WORK TO COMPLETE: Start to finish, copy the data exactly.

DATA UNDER STUDY:

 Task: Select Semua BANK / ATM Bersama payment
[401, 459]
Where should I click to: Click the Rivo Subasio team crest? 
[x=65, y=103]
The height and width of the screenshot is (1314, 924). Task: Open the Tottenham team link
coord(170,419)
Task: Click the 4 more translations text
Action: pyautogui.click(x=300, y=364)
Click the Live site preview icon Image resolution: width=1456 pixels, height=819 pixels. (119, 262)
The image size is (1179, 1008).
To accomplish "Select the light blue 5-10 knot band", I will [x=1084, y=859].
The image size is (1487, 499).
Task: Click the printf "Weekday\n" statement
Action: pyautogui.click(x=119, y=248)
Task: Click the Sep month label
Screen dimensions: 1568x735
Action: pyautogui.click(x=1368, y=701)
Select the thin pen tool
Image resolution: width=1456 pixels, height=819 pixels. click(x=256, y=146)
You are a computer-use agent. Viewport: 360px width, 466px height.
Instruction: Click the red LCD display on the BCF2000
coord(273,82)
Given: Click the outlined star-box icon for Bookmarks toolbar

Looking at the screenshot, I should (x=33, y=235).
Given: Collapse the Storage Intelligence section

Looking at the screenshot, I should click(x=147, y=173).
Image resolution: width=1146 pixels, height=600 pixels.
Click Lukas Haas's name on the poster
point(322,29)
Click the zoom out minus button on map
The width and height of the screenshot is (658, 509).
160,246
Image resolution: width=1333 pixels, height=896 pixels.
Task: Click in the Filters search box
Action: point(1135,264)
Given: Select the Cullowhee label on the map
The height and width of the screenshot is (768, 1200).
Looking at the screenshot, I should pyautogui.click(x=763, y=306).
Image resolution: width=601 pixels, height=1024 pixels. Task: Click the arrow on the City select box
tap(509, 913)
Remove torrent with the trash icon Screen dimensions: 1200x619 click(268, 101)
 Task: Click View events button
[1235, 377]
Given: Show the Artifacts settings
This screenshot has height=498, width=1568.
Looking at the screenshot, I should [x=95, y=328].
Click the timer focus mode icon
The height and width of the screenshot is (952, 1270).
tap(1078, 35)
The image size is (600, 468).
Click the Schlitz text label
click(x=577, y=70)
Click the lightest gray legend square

TASK SOLUTION:
 Task: Select Semua BANK / ATM Bersama payment
[401, 459]
Where should I click to: Click the Rivo Subasio team crest? 
[x=65, y=103]
The height and width of the screenshot is (1314, 924). Task: Open the Tottenham team link
coord(170,419)
Task: Click the 4 more translations text
Action: pyautogui.click(x=300, y=364)
Click the Live site preview icon Image resolution: width=1456 pixels, height=819 pixels. (119, 262)
The image size is (1179, 1008).
To accomplish "Select the light blue 5-10 knot band", I will [x=1084, y=859].
The image size is (1487, 499).
Task: Click the printf "Weekday\n" statement
Action: pyautogui.click(x=119, y=248)
Task: Click the Sep month label
Screen dimensions: 1568x735
Action: pyautogui.click(x=1368, y=701)
Select the thin pen tool
Image resolution: width=1456 pixels, height=819 pixels. click(x=256, y=146)
You are a computer-use agent. Viewport: 360px width, 466px height.
Instruction: Click the red LCD display on the BCF2000
coord(273,82)
Given: Click the outlined star-box icon for Bookmarks toolbar

Looking at the screenshot, I should (x=33, y=235).
Given: Collapse the Storage Intelligence section

Looking at the screenshot, I should click(x=147, y=173).
Image resolution: width=1146 pixels, height=600 pixels.
Click Lukas Haas's name on the poster
point(322,29)
Click the zoom out minus button on map
The width and height of the screenshot is (658, 509).
160,246
Image resolution: width=1333 pixels, height=896 pixels.
Task: Click in the Filters search box
Action: point(1135,264)
Given: Select the Cullowhee label on the map
The height and width of the screenshot is (768, 1200).
Looking at the screenshot, I should pyautogui.click(x=763, y=306).
Image resolution: width=601 pixels, height=1024 pixels. Task: Click the arrow on the City select box
tap(509, 913)
Remove torrent with the trash icon Screen dimensions: 1200x619 click(268, 101)
 Task: Click View events button
[1235, 377]
Given: Show the Artifacts settings
This screenshot has height=498, width=1568.
Looking at the screenshot, I should [x=95, y=328].
Click the timer focus mode icon
The height and width of the screenshot is (952, 1270).
tap(1078, 35)
The image size is (600, 468).
Click the Schlitz text label
click(x=577, y=70)
Click the lightest gray legend square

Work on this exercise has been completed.